- **Set problem**
Starting with the line that contains "Where should I" and going on through the line that contains "point(110,40)", render those lines of the records as a numbered list, leaving out any blank lines.
###
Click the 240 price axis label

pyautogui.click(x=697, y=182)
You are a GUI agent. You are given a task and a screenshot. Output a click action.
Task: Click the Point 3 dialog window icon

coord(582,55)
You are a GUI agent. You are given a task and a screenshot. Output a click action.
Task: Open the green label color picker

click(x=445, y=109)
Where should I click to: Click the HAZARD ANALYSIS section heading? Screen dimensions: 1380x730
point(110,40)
###
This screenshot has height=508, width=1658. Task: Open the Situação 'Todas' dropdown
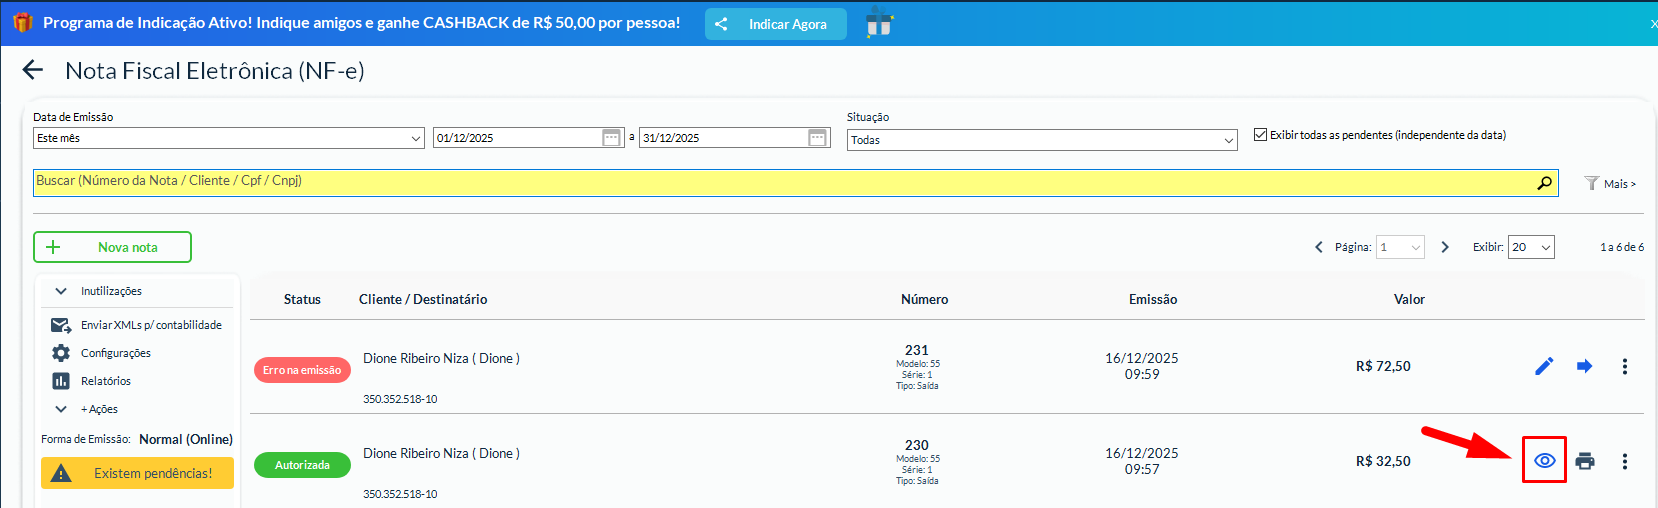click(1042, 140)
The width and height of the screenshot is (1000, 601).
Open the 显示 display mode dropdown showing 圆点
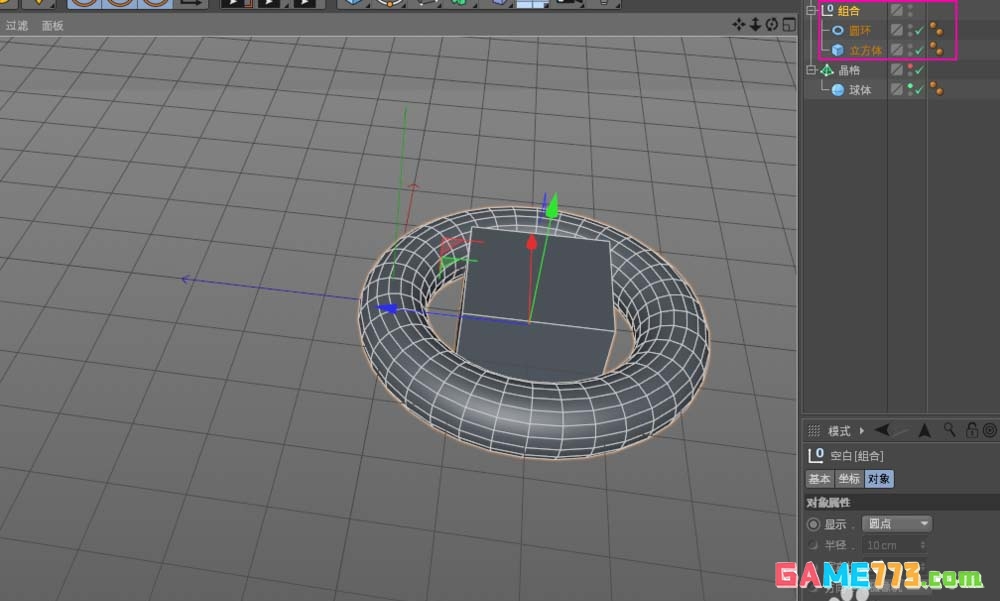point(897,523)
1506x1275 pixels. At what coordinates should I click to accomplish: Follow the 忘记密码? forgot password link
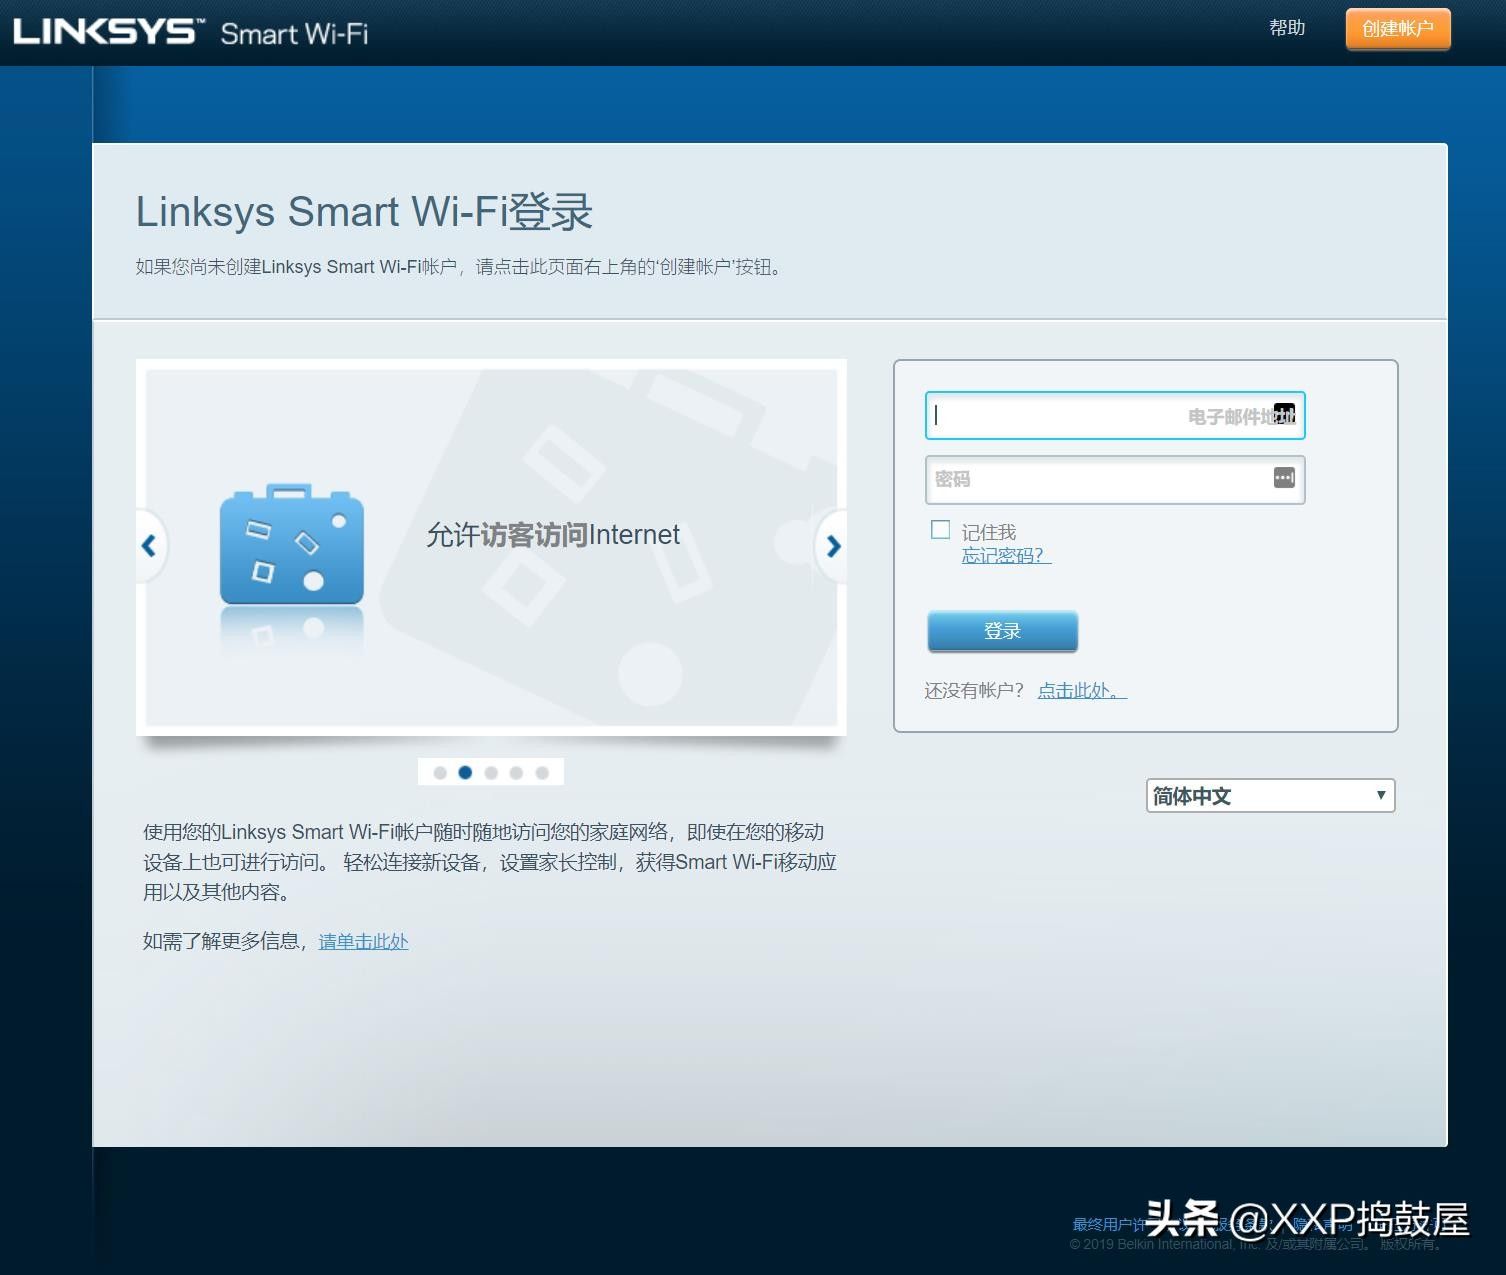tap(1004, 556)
###
- **Answer to the task**
1. Where should I click to: Click the HAZARD ANALYSIS section heading? Screen dimensions: 1380x730
2. point(110,40)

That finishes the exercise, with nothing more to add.